#### [Assignment]
Transcribe exactly, and only, the lines running from the one that contains "Where should I click to: Click" through the last line of the material. No pictures.

(Records supplied)

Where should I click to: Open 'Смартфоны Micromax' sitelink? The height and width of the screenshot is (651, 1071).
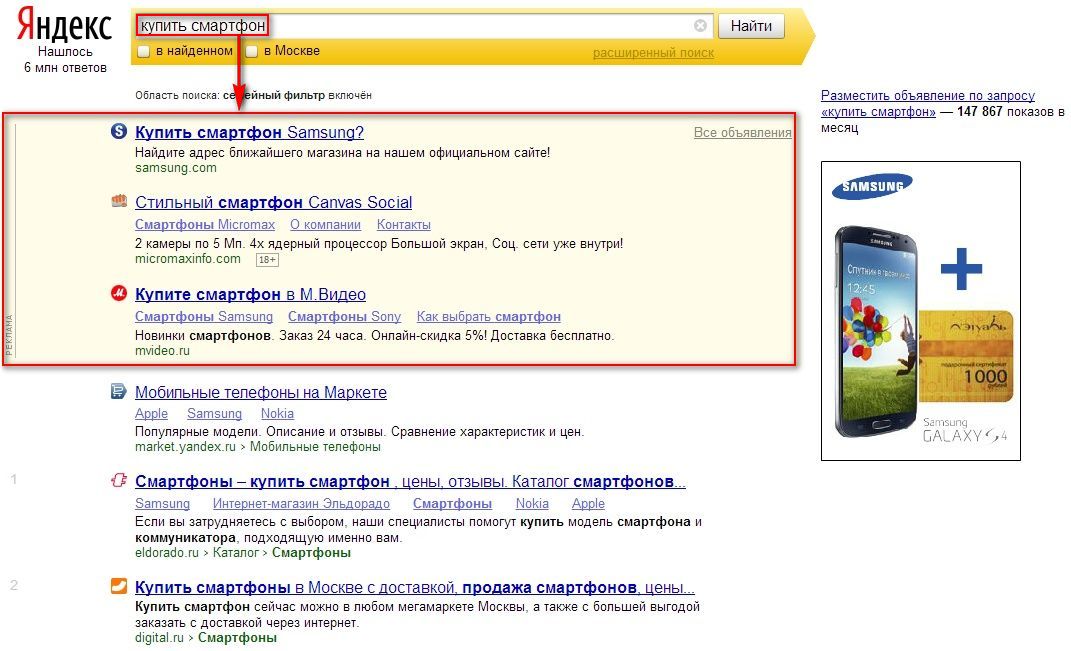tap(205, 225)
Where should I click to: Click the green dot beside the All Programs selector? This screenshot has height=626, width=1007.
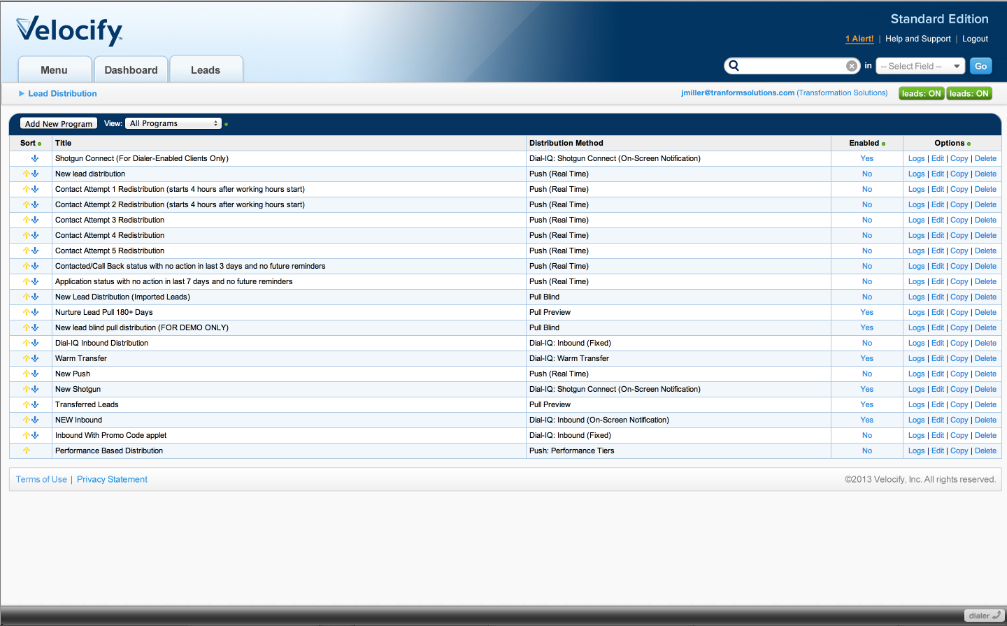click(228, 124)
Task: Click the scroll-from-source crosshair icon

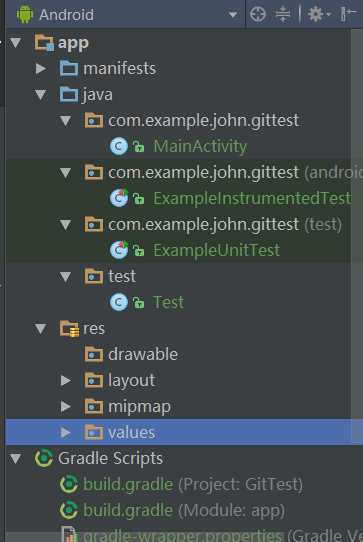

(End Records supplied)

#### [Result of this task]
Where should I click to: Click the green dot beside the All Programs selector? This screenshot has height=626, width=1007.
click(228, 124)
Task: Click the scroll-from-source crosshair icon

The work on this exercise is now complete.